Understand and when the mutex is fast then even probability of
contest on muxes lower radically.

> > My feeling is that locking case with contention/wait should be
> > implemented the way that it allows future privilege separation
> > of scheduler/system core from applications as well as memory
> > context separation or use of hypervisors calls for wait.
> >
> > So I suggest to consider architecture similar to Linux FUTEX.
> >
> > http://www.akkadia.org/drepper/futex.pdf
> >
> > and for mutex implementation use this. May it be, add even
> > in the mutex structure field for identifier/RTEMS object ID.
> > At least for debug build, it would be great, if there is
> > in TCB (or in the case of kernel/user separation) well known
> > TLS variable which would hold pointer to the specific thread
> > taken mutex chain.
>
> For the optimized OpenMP support I use the Linux futex barrier
> implementation of libgomp and added two futex calls for RTEMS (see
> attached file of first e-mail). The performance is really good. For the
> mutex and semaphore objects, however, I don't use the futex approach of
> libgomp. Futexes have excellent properties for average case systems,
> e.g. they provide for example random fairness. RTEMS is supposed to be a
> real-time operating system. So, here random fairness is not enough,
> instead we need FIFO fairness.

RT properties for RTEMS are critical and I would even prefer to
define default mutex behavior to be equivalent to prioinherit (ideally
compatible with EDF policy) is the right option. Only other usable
type which has reasons in some situation is ceiling or
Stack Resource Policy (SRP).
Linux kernel uses internally only prioinherit mutexes in RT preempt
variant. I would consider inclusion of mutex without prioinherit
in any library as potential bug.

So I think that even STDLIB, OpenMP used mutexes and all other places
should use prioinherit. prioinherit can be combined with FUTEXes,

https://www.kernel.org/doc/Documentation/pi-futex.txt

Problem is combination with RWlocks.

> > But management of this is not so easy
> > if mutexes can be released in the different order than locked.
>
> We should not allow this. Such lock order reversals are bad.
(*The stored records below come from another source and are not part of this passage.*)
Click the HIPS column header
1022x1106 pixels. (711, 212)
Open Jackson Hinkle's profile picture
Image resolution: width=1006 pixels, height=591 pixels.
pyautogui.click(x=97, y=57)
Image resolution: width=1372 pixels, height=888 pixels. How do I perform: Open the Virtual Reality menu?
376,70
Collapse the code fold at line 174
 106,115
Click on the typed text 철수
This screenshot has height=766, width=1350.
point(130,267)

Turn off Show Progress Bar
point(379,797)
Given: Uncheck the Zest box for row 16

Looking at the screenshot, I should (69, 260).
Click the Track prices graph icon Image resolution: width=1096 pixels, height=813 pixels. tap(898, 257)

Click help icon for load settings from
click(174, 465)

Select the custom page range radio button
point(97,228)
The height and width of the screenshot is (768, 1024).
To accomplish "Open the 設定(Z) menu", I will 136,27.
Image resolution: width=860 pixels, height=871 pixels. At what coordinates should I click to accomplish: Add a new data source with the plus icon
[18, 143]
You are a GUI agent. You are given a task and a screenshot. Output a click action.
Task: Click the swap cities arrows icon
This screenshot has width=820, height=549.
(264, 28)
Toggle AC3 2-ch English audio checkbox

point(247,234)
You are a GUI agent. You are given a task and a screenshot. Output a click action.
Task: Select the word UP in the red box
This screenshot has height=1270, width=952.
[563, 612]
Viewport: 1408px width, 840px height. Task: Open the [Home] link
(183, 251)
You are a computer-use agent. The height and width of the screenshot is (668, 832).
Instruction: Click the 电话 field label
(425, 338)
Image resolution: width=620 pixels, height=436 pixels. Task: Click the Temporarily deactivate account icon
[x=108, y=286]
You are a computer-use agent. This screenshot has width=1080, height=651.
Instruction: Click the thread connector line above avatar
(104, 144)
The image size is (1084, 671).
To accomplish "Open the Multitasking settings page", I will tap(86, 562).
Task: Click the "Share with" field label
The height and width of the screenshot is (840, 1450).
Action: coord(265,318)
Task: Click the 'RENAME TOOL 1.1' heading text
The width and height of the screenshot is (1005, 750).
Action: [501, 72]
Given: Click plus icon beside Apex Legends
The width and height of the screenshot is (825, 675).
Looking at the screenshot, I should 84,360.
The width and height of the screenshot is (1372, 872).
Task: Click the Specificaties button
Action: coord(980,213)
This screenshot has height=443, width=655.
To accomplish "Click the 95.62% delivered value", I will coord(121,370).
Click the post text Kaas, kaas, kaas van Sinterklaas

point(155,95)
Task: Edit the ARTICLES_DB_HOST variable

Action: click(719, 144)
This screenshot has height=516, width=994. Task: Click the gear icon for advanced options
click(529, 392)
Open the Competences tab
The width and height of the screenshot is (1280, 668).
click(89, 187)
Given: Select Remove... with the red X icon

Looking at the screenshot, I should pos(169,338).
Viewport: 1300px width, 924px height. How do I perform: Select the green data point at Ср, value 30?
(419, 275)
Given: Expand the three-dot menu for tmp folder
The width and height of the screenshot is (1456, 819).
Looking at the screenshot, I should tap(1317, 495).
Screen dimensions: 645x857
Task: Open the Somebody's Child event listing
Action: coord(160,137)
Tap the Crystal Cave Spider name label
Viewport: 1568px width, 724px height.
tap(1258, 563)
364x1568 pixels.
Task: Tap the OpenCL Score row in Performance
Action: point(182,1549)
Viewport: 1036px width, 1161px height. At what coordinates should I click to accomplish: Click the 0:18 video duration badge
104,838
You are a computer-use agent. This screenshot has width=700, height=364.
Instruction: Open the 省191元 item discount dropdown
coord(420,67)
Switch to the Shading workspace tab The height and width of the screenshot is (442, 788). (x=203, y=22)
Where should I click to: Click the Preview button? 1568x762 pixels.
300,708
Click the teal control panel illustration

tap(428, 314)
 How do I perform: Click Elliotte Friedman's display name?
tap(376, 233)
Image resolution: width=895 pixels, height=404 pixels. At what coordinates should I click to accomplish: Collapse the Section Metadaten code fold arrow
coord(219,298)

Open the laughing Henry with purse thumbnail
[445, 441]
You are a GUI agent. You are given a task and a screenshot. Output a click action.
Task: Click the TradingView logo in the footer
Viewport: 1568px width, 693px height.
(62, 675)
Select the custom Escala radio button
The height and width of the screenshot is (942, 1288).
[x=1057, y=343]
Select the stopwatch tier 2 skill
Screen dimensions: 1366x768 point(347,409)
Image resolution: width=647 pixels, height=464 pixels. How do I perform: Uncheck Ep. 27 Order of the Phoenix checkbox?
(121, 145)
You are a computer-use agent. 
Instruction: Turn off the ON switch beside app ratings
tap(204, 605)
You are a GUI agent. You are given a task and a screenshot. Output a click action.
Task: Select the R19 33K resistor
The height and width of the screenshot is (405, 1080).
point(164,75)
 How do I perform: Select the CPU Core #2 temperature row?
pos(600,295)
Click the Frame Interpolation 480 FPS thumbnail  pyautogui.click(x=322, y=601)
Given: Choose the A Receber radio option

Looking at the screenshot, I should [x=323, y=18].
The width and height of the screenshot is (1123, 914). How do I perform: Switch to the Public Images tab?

I agree that this limitation makes applications more sane
and kernel simpler. But I have fear that it against POSIX
standard and that there can be applications which do not follow
that scheme. But I do not have problem with ordering requirement.

> > So it is not simple single locked list. But mapping which
> > mutexes are held by given thread is required even for priority
> > inheritance. This structure has to be kept in user manipulated
> > data only if we do not want overhead of the syscall in the future.
> > But all that is manageable and has been solved for FUTEX base
> > OS API.
...
> For the network stack, OpenMP and SMP in general its not a question of
> faster. Its a question of by far too slow or good enough. We should
> decide if we want to use self-contained objects for the Newlib internal
> locks and the C11/C++11 thread support in GCC.

I think that use of the same construct everywhere would be nice
(even for testing, analysis etc.). On the other hand, network
stack can be considered as kernel side part. But if we consider
microkernels than it is not.

Best wishes,

              Pavel